[Saved entries]

....................

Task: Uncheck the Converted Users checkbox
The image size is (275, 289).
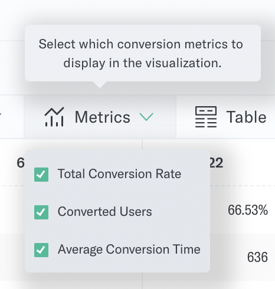Action: 41,212
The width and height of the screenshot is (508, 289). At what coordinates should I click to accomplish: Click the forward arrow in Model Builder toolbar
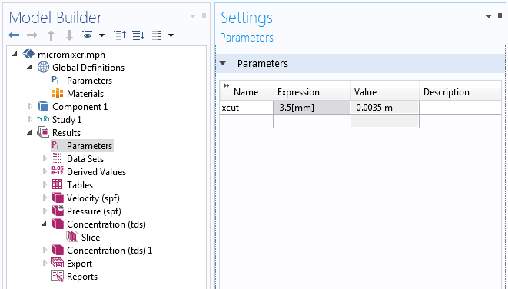[x=32, y=35]
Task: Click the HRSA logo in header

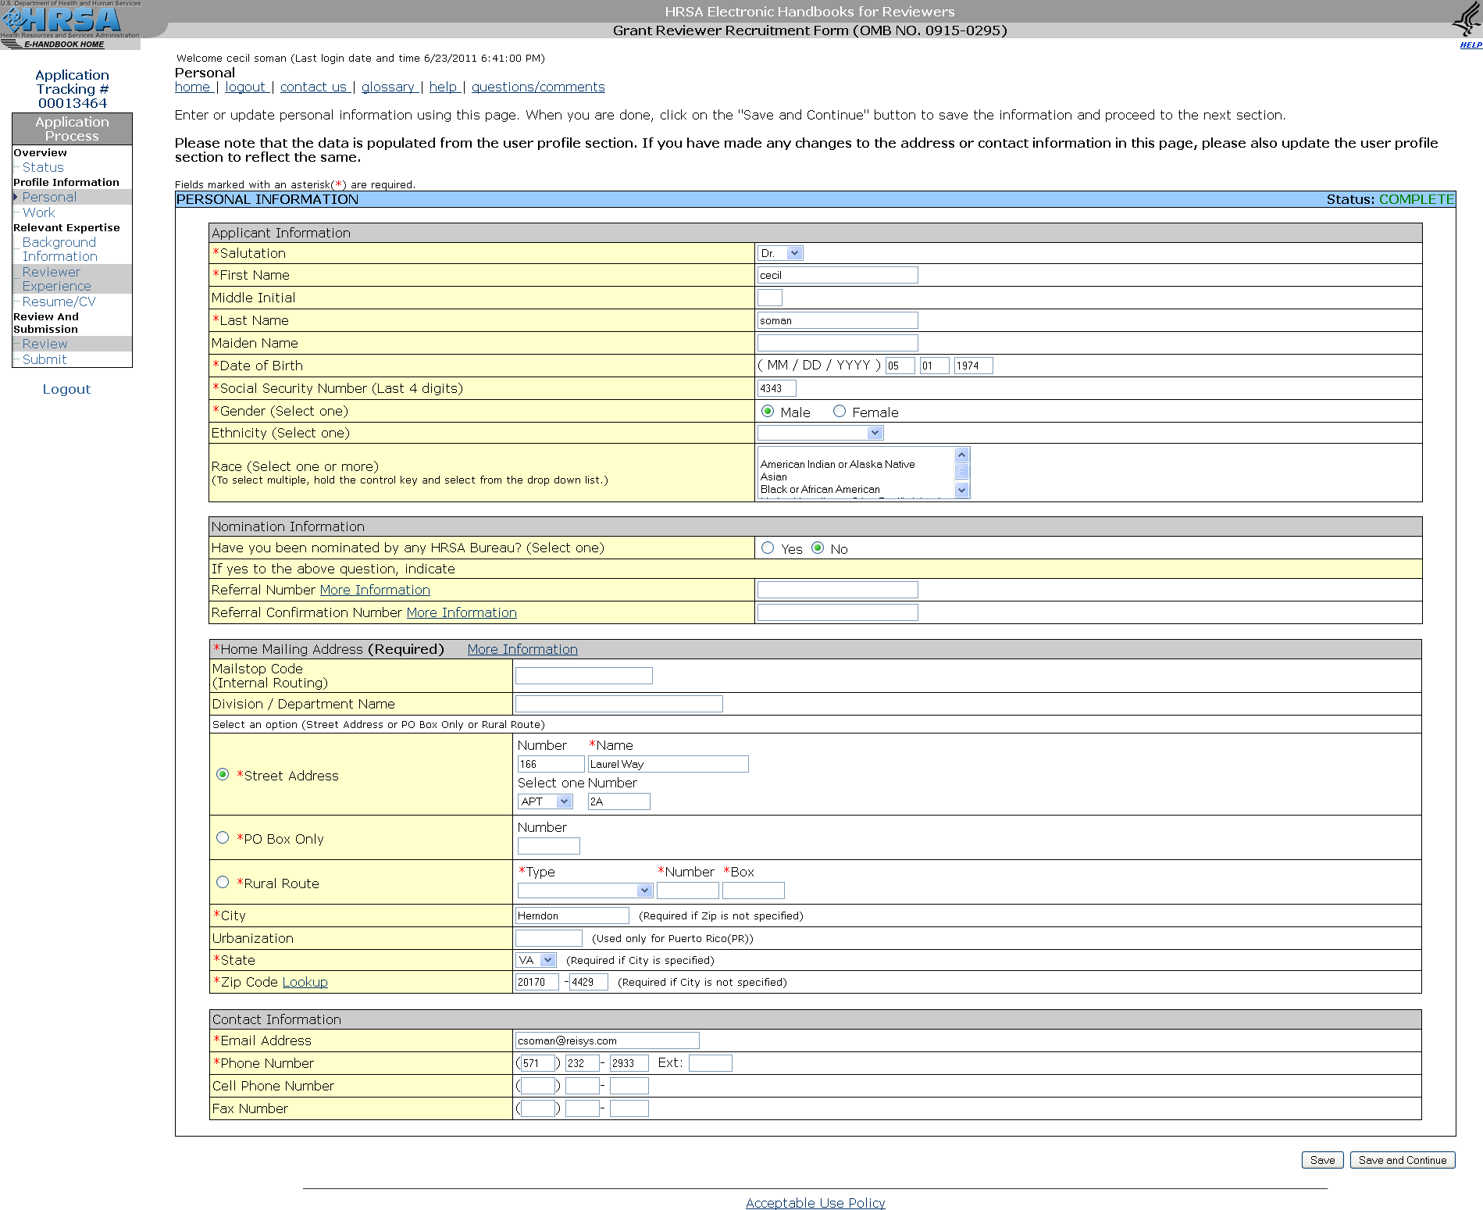Action: 70,20
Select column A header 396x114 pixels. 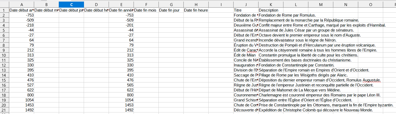22,4
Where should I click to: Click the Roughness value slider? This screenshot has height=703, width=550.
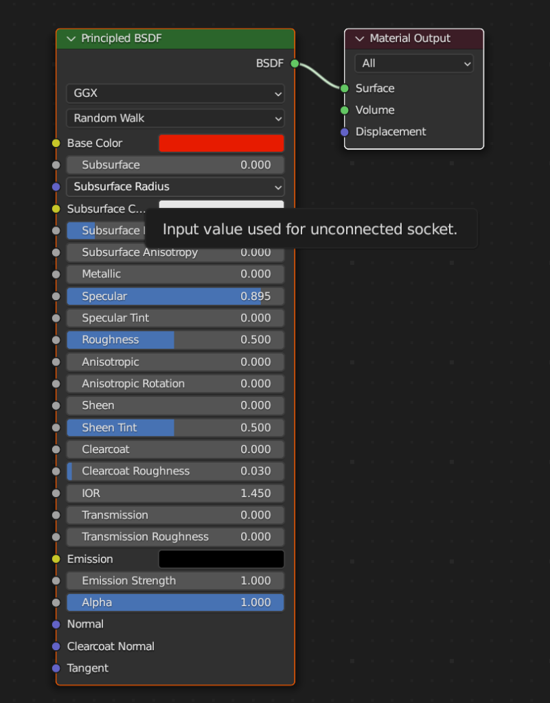[x=175, y=340]
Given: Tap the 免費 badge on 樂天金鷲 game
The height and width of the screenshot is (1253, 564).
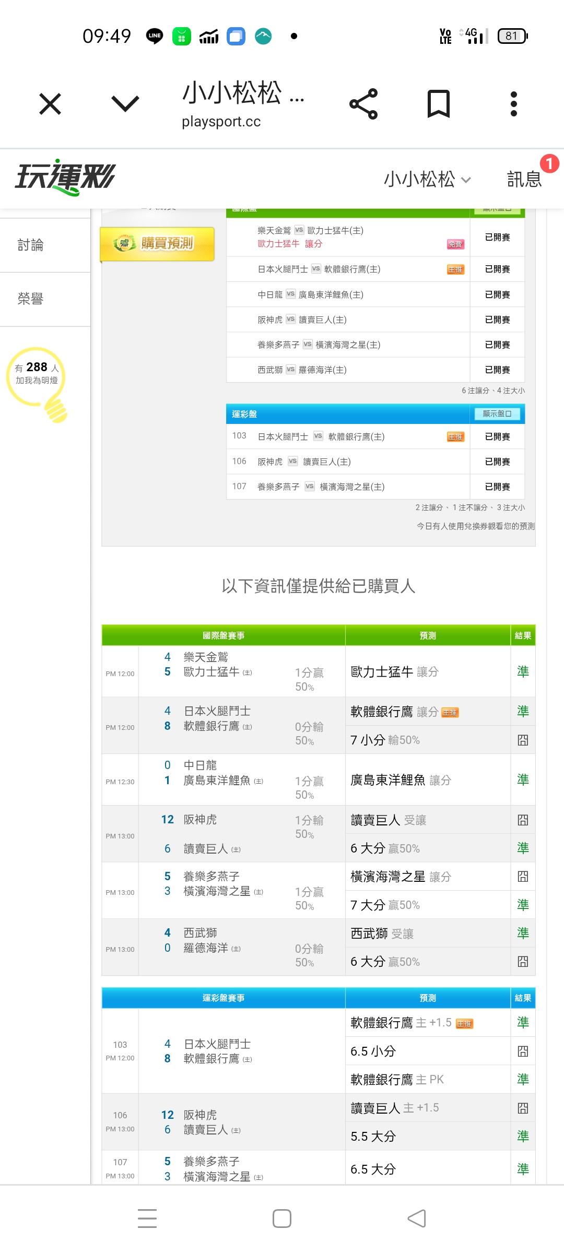Looking at the screenshot, I should click(x=455, y=244).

....................

▸ **WHAT YOU SHOULD DO**:
Write out the line that contains "The height and" and every line after it to the end of the data, exactly as they stand. Omit the pictures.

▸ **TASK SOLUTION**:
The height and width of the screenshot is (1253, 564).
Looking at the screenshot, I should click(x=455, y=244).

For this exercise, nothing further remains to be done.